Yea but she doesn't LIKE going outside she just does it because she thinks it's good for her "career" (lol) on Yewtube. Even in the last video she barely did anything more than waddle the 100 feet from her car to the viewpoint. That's not "being outside" so much as driving around.

I mean I don't blame her for not liking the outside in summer she probably sweats and chafes like a motherfucker. She needs to lose weight before she'll enjoy it. Good luck. This is a boring ass cycle hopefully something fun happens soon. She alluded to a bunch of tough shit that's been happening IRL so maybe we'll get something good soon.
Well yeah. But if she actually wanted to follow through on her plan this would be pretty easy to do. Like it or not she does make money on YouTube. It would be in her own best interest to basically start over and try to build up a new audience that isn’t interested in her weight loss woes.
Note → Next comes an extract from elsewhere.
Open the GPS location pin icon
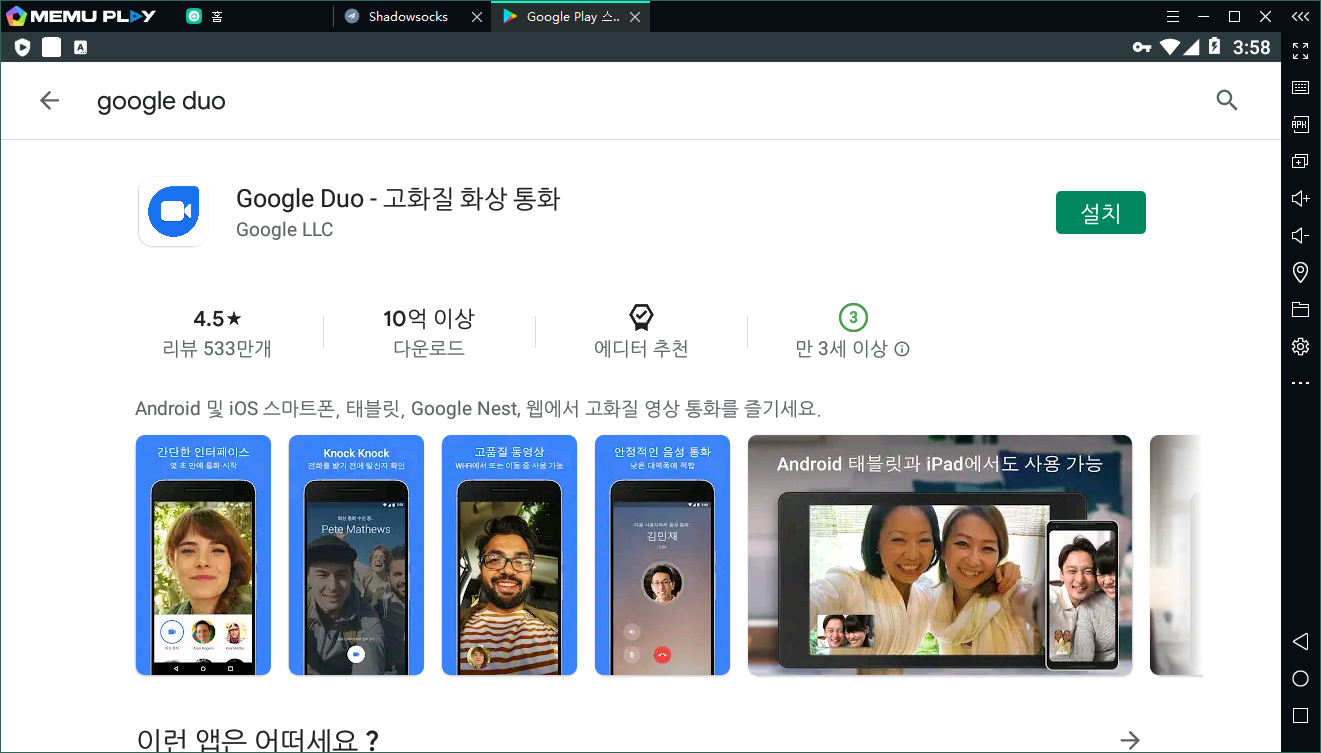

Or she can continue her cycle as usual and get her normal amount of views to bring in enough money to keep herself well fed, housed, etc.
I'm guessing you're reasonably new to the chantal train. Giving constructive advice and all.

You remind me of a young me, pre exposure to dingleberry mukbang vegan queen. I used to think sound logic and reason with practical advice was beneficial too.
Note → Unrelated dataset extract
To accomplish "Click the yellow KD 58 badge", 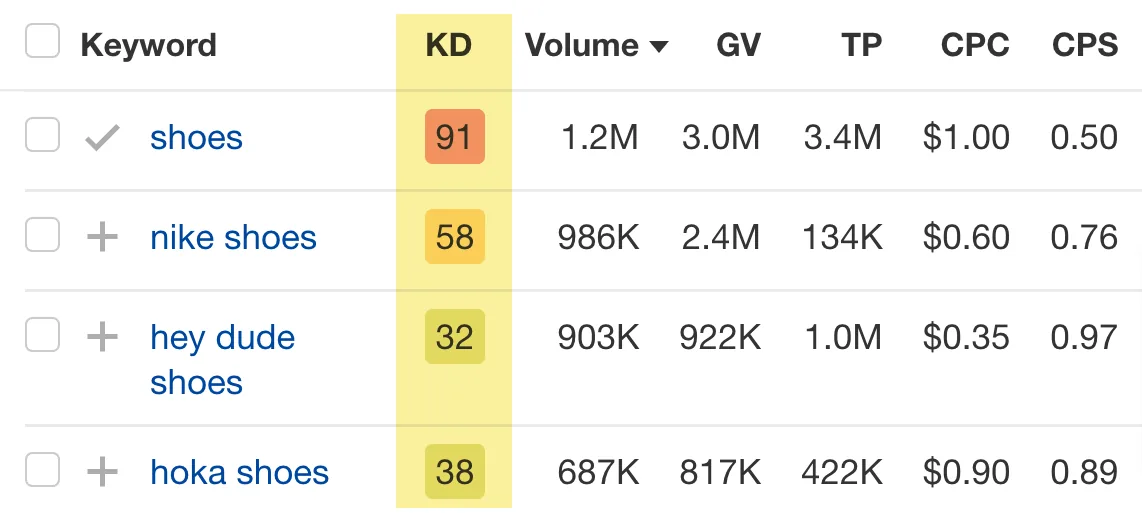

Ah to be young and innocent again.
I've been following her for a long time. I find it irritating when people say cows should do x, y and z if they want to change and become better and then insult them when they try x, y and z for trying to change. It starts to become an a-long situation where the spectators are as dumb as the cow.
 
I just can’t. When this know-it-all cunt said “berries aren’t sweet” like it was immutable truth, I shut it off.

Berries and plain Greek yogurt are one of God’s gifts. The sweetness of the berries pair beautifully with the tart, creamy yogurt, and needs no enhancement. (It can be enhanced, or changed, but not because berries aren’t sweet.) Her pouring half cups of honey or multiple teaspoons of sugar just show how fucked up her taste buds are. (Unless Canada grows some unnatural fruit, but it was frozen so probably HAD sweetener!) She must never have gone to a farmers market and gotten a homegrown strawberry.
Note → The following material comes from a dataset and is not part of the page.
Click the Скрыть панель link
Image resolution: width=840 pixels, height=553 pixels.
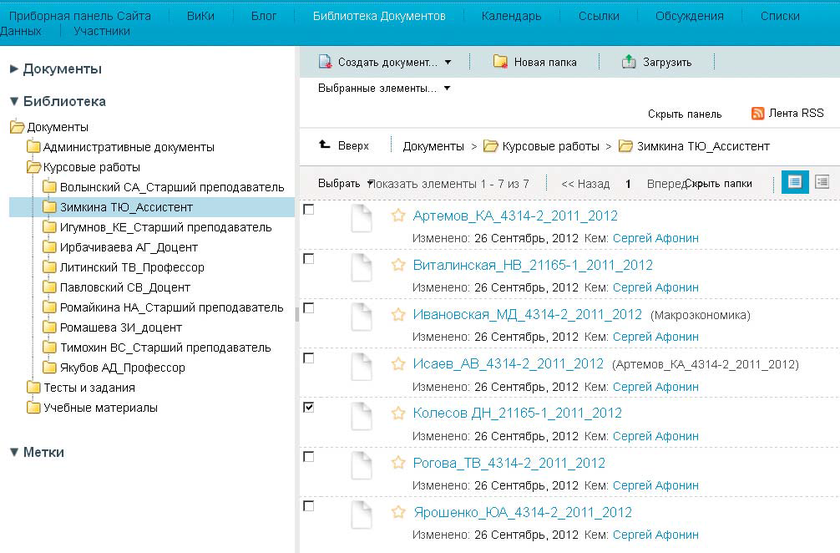(684, 114)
She’s obsessed with food to the point she can’t talk about anything else - and yet she can’t cook or even taste. People with that level of obsession usually make it a career or hobby and know details about their obsession, (like tat a real strawberry is sweeter than a teaspoon of sugar.) She knows nothing.

It’s like a person being passionate about music, yet having no audio equipment and not knowing a single musical genre or one artist from another, and only listening to music on one radio station on an old transistor radio. Yet that’s all that person talks about-transistor radio top 40 music. That person doesn’t like music, Chantel doesn’t like food, so what is the fucking point?

I guess the preoccupation isn’t really food. She’s obsessed with that feeling of eating so much and being so full that it just busts from every orifice. It’s why she likes fatty, greasy shit, and bread and brick cheese. Doesn’t taste good, it just fill you up.

She ought to start talking about food like sick patients have to talk about pain levels, only backwards. It’s not about flavor-this pizza filled me to a 4, doctor. This burger and fries was a six, this yogurt/berry breakfast was a one... fat person food level. Would make a lot more sense than pretending something tastes good, or doesn’t, when she has no fucking clue
 
I mean it's a proven fact that sweetened/fattening/salty foods trigger a stronger reward response in the brain than hulthy, more natural options.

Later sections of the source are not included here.